Entries on where items appear:
-------------------------
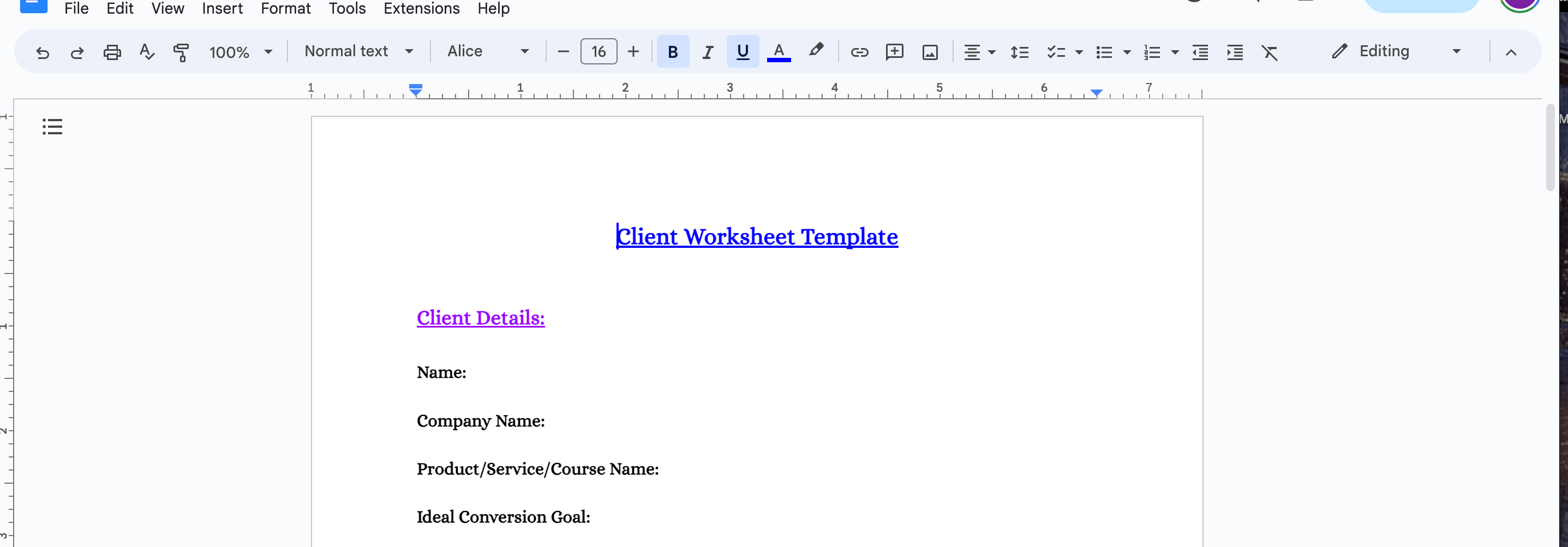Click the Insert image icon
This screenshot has height=547, width=1568.
930,52
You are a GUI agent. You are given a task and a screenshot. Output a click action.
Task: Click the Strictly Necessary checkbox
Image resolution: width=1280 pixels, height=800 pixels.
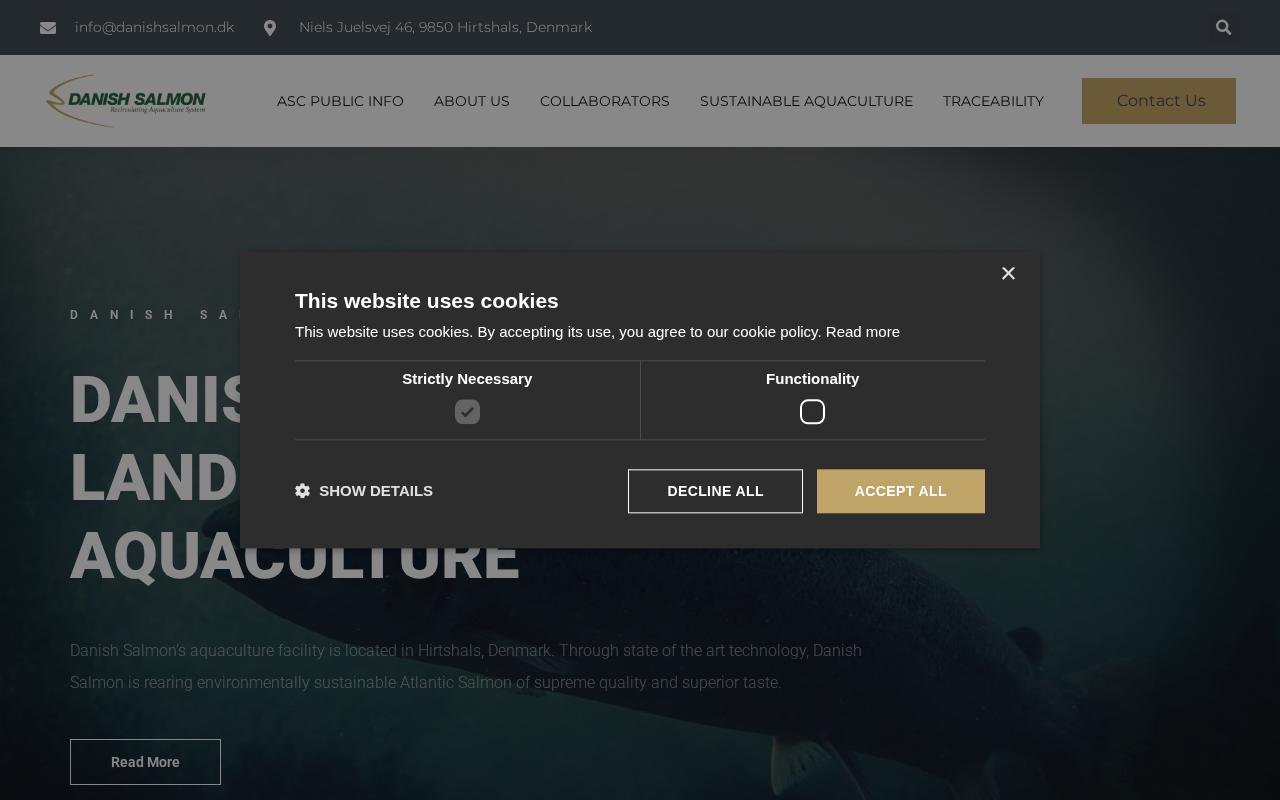click(x=467, y=412)
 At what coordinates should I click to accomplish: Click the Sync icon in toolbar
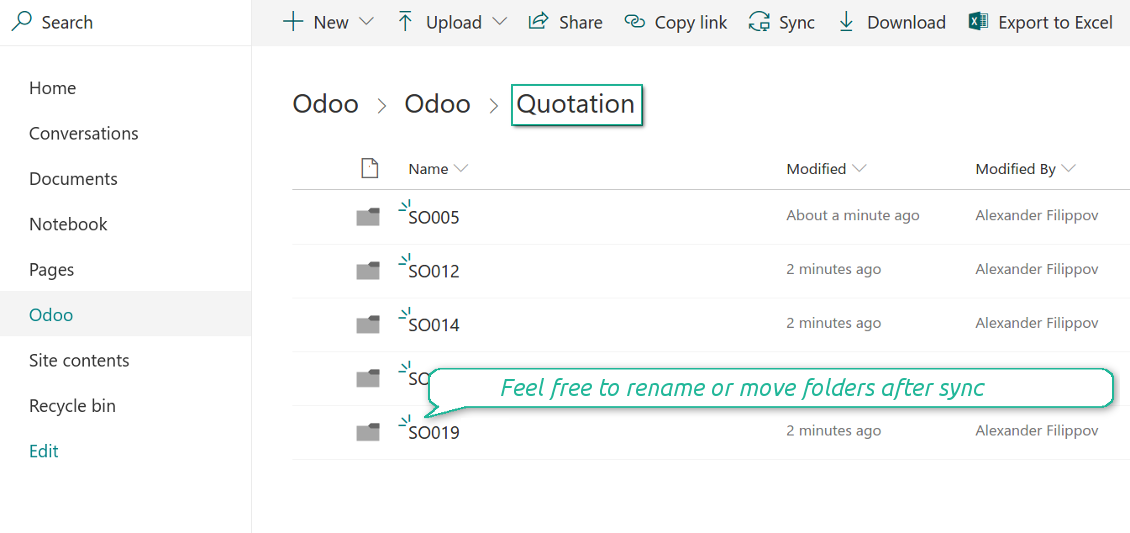click(759, 22)
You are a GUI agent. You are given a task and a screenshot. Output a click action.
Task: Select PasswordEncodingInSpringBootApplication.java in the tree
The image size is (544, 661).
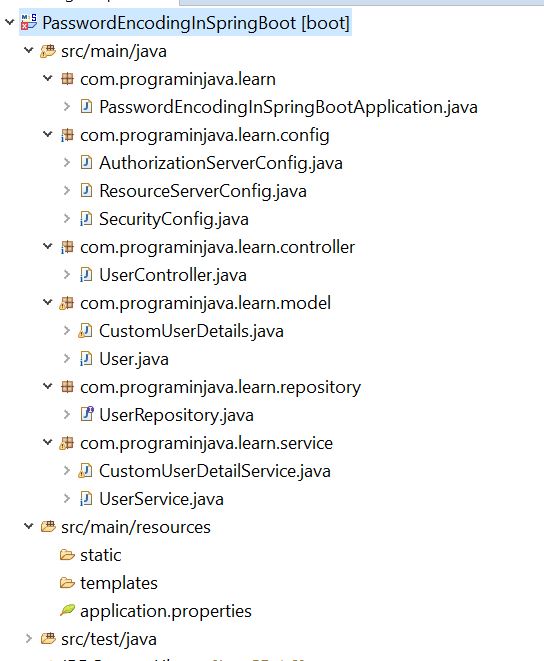tap(288, 107)
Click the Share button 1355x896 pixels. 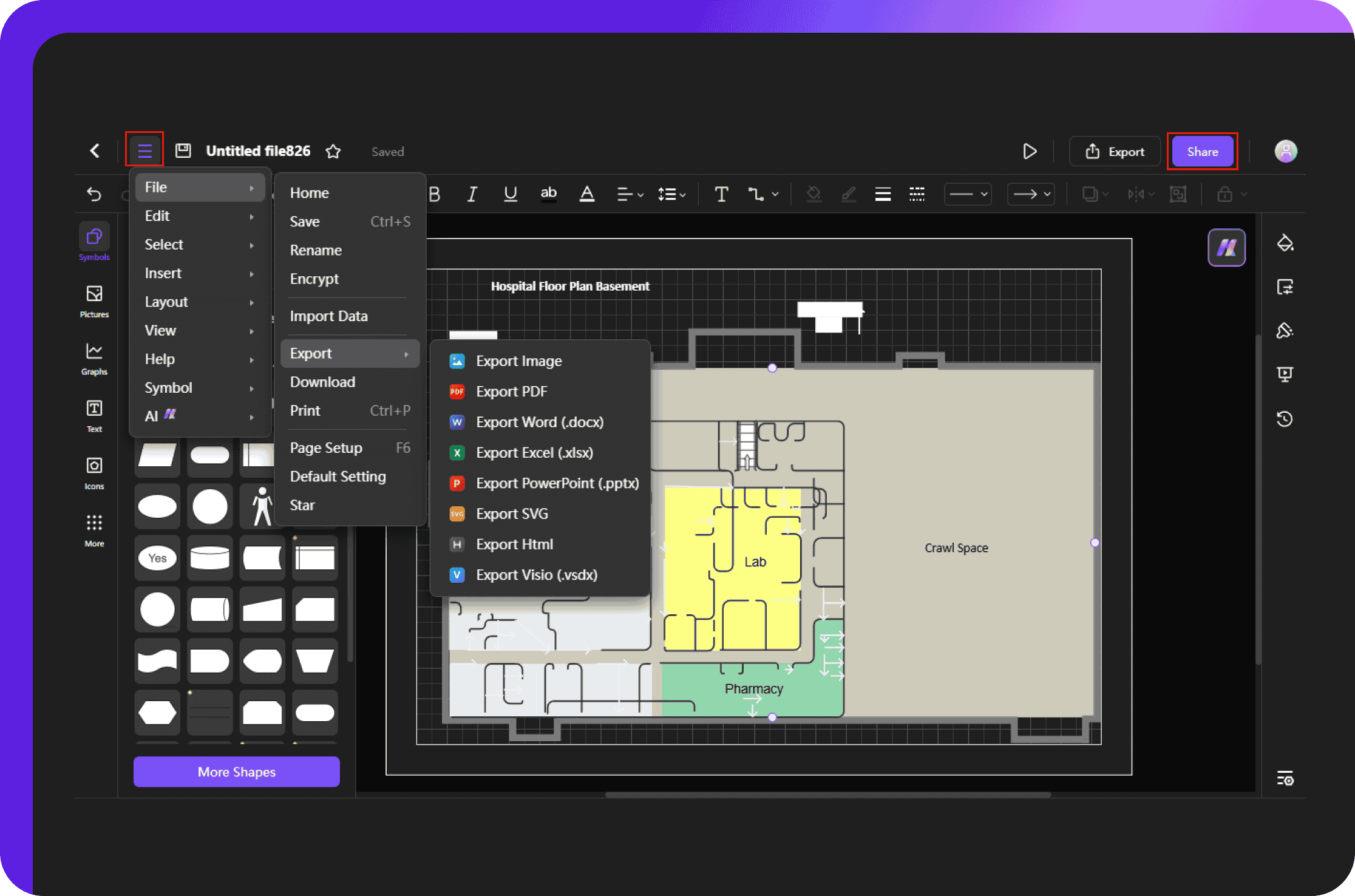tap(1201, 151)
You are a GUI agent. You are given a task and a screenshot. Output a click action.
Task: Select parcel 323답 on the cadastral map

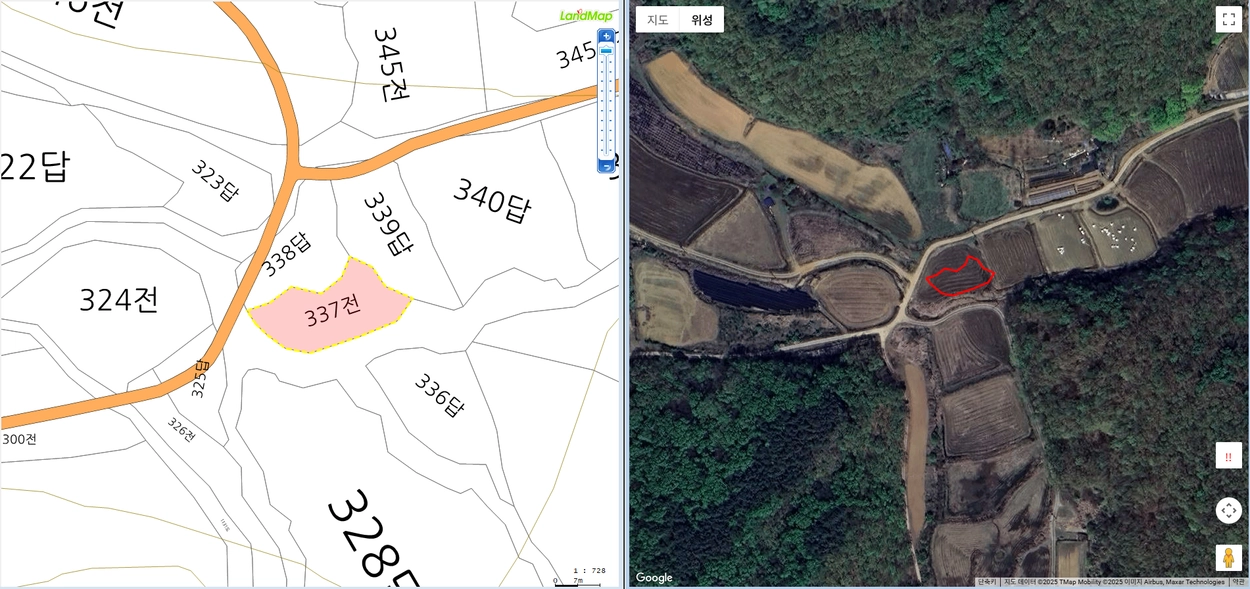point(215,181)
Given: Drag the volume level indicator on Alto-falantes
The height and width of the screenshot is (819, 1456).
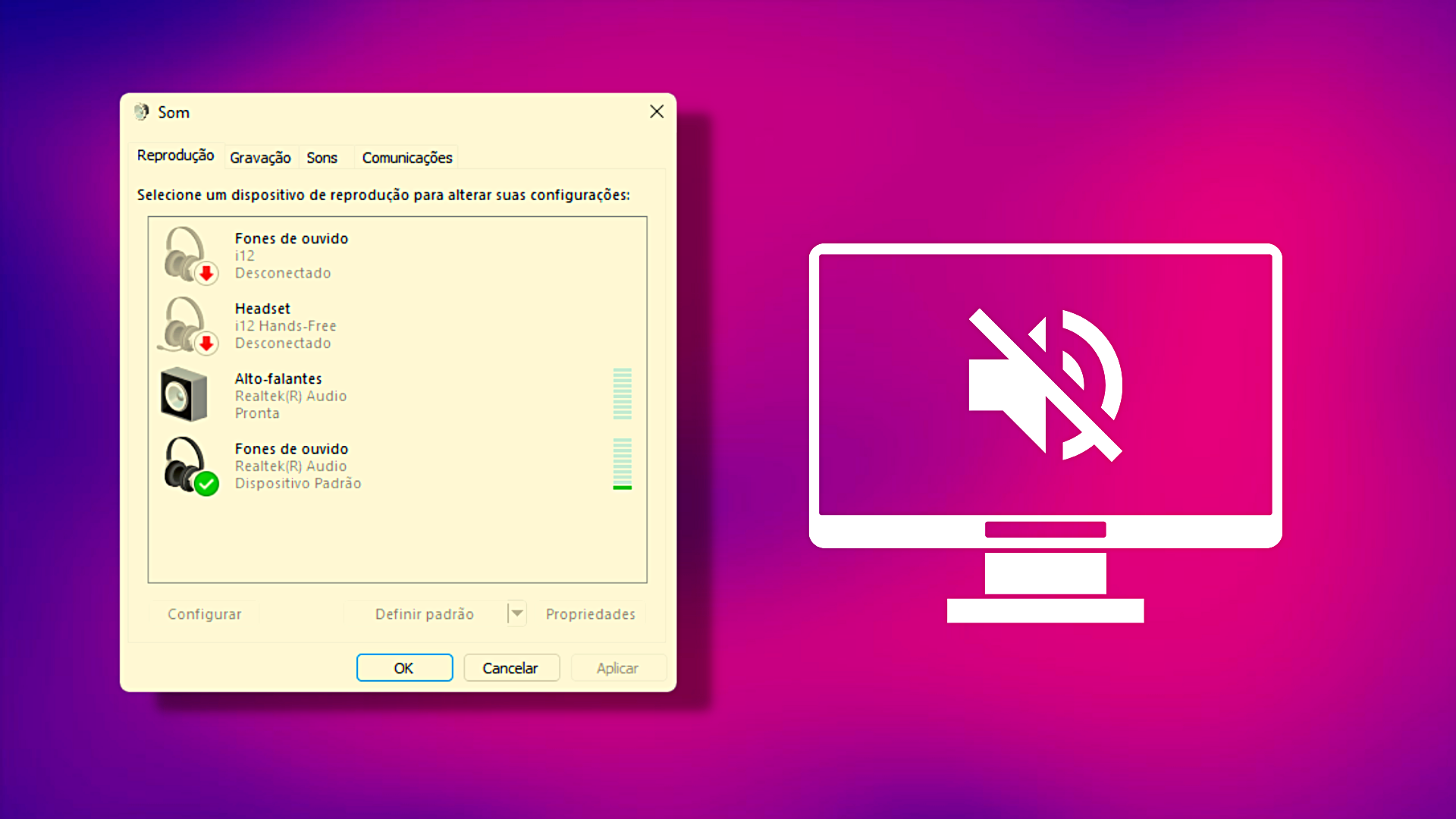Looking at the screenshot, I should coord(621,394).
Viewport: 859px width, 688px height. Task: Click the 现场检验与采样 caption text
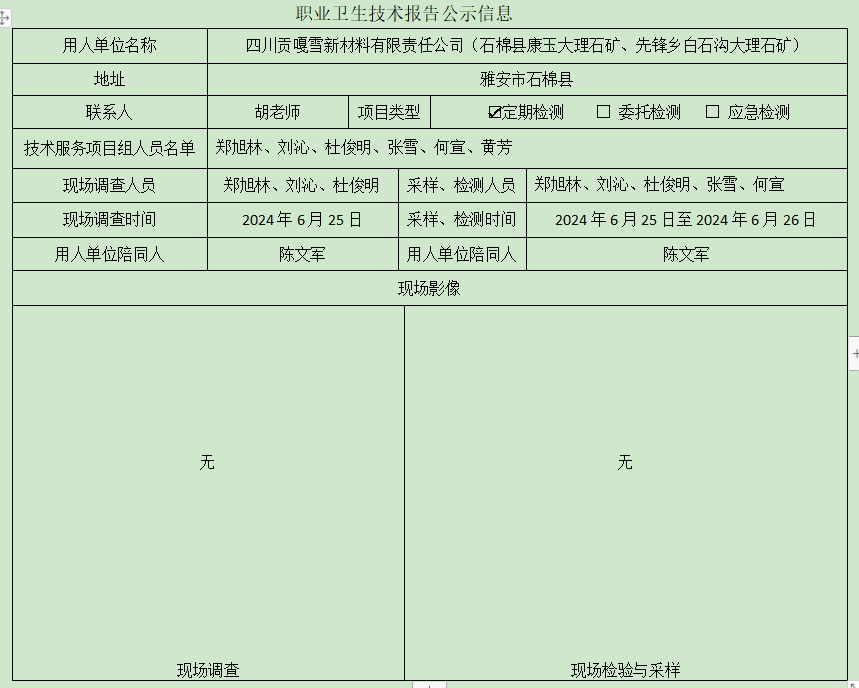[x=625, y=670]
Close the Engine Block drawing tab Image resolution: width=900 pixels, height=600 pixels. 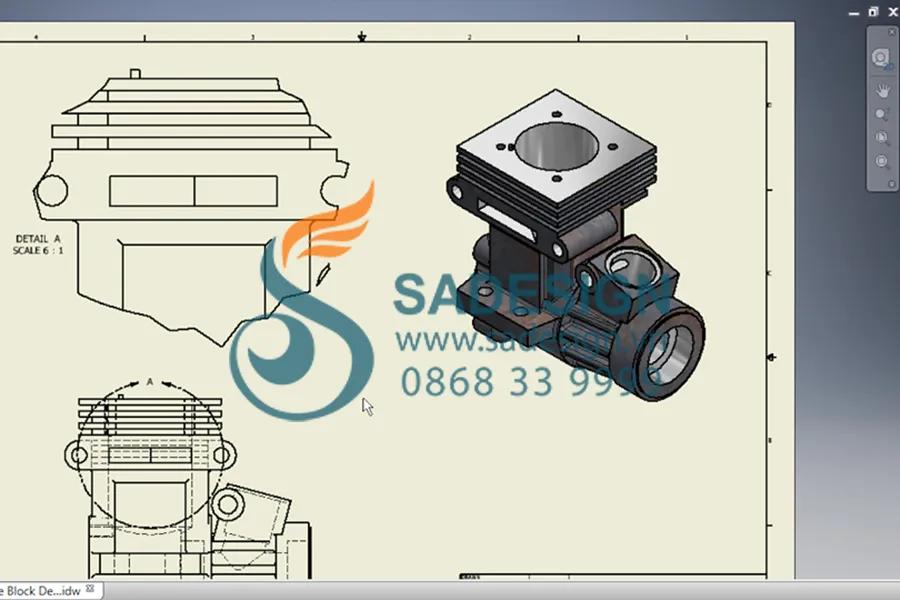pyautogui.click(x=90, y=590)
-------------------------
Repeat the material from its start through the line that holds "tap(288, 107)", inclusive, swapping "GUI agent" for "UI assistant" and changing nothing else. Omit the pictures.

• Exercise result
Click the Insert image icon
This screenshot has height=547, width=1568.
930,52
You are a UI assistant. You are given a task and a screenshot. Output a click action.
Task: Click the Strictly Necessary checkbox
Image resolution: width=1280 pixels, height=800 pixels.
click(x=467, y=412)
 At what coordinates should I click to accomplish: Click the Sync icon in toolbar
click(759, 22)
You are a UI assistant. You are given a task and a screenshot. Output a click action.
Task: Select PasswordEncodingInSpringBootApplication.java in the tree
The image size is (544, 661).
tap(288, 107)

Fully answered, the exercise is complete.